▸ **WORK REQUIRED**
Format the part of the items that opens with the line containing "Viewport: 718px width, 576px height. Task: Click the Barons" and closes with the line containing "(x=197, y=99)" as a Markdown table with the columns Row and Content, one nonblank line per row. Skip blank lines and leave the pictures out.

▸ **STORED DATA**
:::
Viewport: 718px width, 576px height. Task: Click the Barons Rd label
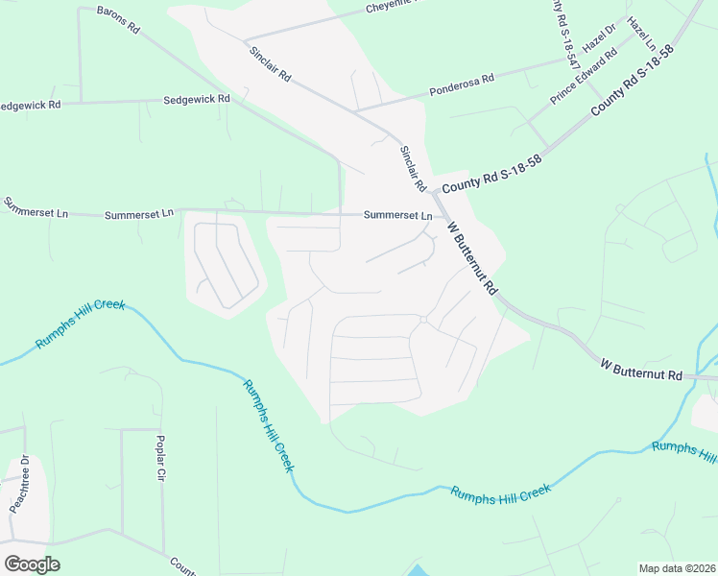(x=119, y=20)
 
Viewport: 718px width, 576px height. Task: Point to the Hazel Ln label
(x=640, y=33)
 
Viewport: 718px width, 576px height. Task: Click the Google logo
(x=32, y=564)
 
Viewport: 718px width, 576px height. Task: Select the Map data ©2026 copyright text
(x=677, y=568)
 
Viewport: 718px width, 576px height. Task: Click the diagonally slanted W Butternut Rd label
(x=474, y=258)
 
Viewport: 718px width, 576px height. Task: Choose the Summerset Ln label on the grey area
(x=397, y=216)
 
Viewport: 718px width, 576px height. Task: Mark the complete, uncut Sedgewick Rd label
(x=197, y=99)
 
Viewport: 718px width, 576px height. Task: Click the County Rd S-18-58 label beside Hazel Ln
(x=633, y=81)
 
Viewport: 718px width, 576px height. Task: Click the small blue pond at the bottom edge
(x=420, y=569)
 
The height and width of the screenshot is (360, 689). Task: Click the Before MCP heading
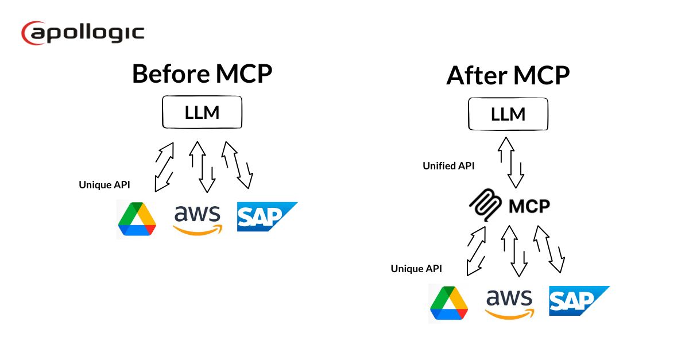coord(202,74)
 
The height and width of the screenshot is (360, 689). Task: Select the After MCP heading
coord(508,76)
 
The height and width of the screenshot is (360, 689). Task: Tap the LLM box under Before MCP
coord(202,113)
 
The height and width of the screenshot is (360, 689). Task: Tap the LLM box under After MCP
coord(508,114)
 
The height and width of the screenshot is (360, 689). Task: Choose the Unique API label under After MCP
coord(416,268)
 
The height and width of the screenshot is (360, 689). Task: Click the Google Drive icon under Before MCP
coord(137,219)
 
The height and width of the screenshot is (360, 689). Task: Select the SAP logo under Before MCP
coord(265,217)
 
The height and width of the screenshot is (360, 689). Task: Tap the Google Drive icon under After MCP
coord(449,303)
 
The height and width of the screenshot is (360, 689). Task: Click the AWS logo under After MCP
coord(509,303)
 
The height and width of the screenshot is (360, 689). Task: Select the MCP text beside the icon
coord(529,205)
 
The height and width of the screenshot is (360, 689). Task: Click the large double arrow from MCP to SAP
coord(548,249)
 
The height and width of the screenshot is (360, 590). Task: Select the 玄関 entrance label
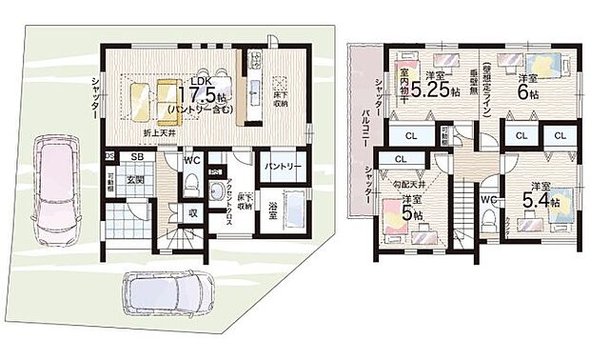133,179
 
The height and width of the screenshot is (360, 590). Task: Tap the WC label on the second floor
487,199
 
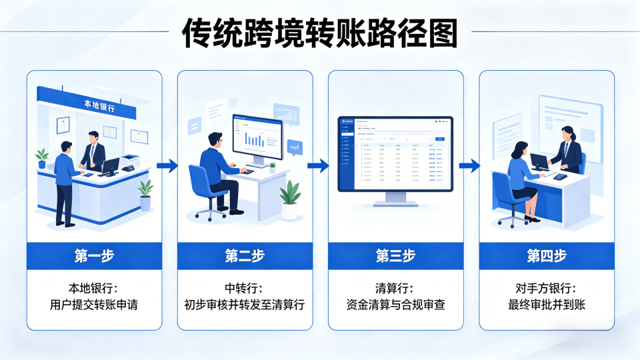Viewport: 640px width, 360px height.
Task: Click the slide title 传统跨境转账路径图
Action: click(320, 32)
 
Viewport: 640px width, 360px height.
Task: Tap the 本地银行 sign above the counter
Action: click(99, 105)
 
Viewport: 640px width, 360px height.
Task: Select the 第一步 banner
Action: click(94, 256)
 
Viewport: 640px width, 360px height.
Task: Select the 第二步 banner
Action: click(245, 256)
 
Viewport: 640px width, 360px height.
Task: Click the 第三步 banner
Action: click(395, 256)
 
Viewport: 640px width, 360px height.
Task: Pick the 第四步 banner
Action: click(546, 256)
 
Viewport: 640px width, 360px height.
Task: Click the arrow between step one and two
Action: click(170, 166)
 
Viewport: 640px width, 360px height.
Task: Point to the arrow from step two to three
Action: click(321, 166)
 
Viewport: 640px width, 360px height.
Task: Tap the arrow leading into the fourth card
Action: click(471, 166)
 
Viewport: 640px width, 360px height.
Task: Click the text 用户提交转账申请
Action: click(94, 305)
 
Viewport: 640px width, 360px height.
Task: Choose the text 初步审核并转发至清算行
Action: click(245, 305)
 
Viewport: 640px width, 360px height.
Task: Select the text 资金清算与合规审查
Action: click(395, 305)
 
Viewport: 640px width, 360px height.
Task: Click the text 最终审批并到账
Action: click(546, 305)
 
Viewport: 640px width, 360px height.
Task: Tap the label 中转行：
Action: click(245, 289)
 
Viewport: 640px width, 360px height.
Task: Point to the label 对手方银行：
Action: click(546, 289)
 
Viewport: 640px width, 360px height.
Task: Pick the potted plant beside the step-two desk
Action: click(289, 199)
:::
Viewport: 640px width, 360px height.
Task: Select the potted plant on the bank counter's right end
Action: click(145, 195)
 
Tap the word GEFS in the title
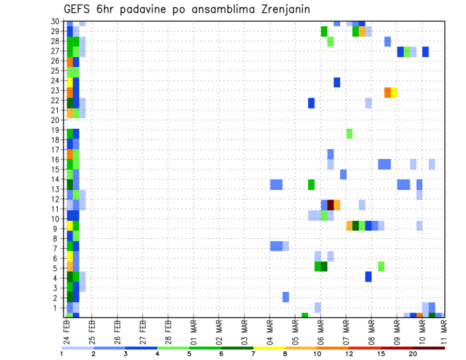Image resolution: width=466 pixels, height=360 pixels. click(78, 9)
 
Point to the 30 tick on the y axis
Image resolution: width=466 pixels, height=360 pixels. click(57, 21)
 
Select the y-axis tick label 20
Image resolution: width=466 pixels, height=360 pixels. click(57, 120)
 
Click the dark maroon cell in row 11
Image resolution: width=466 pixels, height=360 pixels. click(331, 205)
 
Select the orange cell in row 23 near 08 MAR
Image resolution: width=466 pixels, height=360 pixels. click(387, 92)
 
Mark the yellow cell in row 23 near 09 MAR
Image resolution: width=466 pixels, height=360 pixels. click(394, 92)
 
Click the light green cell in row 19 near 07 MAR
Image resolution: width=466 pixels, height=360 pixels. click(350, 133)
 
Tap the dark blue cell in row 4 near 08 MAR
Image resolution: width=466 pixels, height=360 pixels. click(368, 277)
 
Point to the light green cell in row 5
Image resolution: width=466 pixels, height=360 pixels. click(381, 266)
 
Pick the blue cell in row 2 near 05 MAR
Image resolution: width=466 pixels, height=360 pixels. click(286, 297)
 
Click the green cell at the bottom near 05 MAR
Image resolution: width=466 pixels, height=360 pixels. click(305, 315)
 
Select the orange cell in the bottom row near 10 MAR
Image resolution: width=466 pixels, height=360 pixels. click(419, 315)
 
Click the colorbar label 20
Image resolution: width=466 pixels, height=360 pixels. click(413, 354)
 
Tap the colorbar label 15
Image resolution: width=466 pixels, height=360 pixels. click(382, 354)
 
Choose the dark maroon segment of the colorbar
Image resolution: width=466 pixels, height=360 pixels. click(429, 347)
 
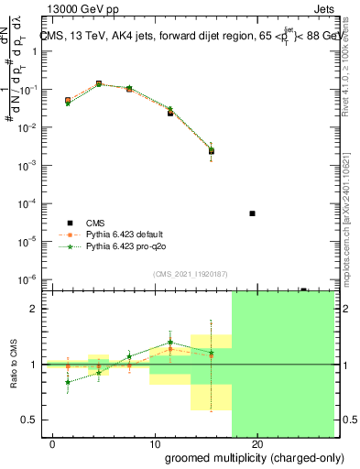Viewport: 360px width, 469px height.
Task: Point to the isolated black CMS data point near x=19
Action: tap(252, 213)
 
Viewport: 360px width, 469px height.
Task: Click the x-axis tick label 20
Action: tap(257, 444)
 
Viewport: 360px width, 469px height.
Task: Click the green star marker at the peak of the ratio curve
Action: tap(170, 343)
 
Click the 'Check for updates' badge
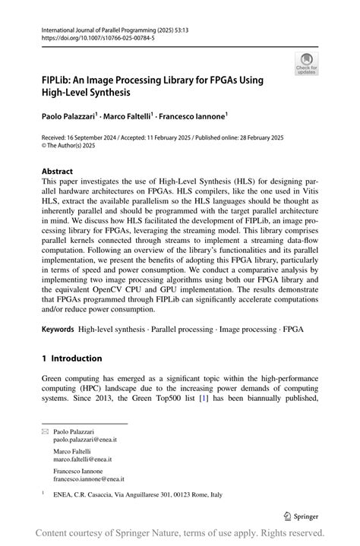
:::
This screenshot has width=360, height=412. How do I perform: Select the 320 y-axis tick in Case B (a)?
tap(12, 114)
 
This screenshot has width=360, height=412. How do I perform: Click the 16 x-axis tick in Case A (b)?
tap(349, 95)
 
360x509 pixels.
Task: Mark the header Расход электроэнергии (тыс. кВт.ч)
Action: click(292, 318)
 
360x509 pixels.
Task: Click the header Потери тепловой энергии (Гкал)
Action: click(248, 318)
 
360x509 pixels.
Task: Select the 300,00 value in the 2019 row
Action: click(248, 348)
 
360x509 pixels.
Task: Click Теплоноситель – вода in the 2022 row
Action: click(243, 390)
:::
▸ **RIGHT ANSWER**
| Row | Content |
|---|---|
| 1 | Viewport: 718px width, 576px height. Task: Click the Barons Rd label |
| 2 | (x=119, y=20) |
| 3 | Viewport: 718px width, 576px height. Task: Point to the Hazel Ln label |
| 4 | (x=640, y=33) |
| 5 | Viewport: 718px width, 576px height. Task: Click the Google logo |
| 6 | (x=32, y=564) |
| 7 | Viewport: 718px width, 576px height. Task: Select the Map data ©2026 copyright text |
| 8 | (x=677, y=568) |
| 9 | Viewport: 718px width, 576px height. Task: Click the diagonally slanted W Butternut Rd label |
| 10 | (x=474, y=258) |
| 11 | Viewport: 718px width, 576px height. Task: Choose the Summerset Ln label on the grey area |
| 12 | (x=397, y=216) |
| 13 | Viewport: 718px width, 576px height. Task: Mark the complete, uncut Sedgewick Rd label |
| 14 | (x=197, y=99) |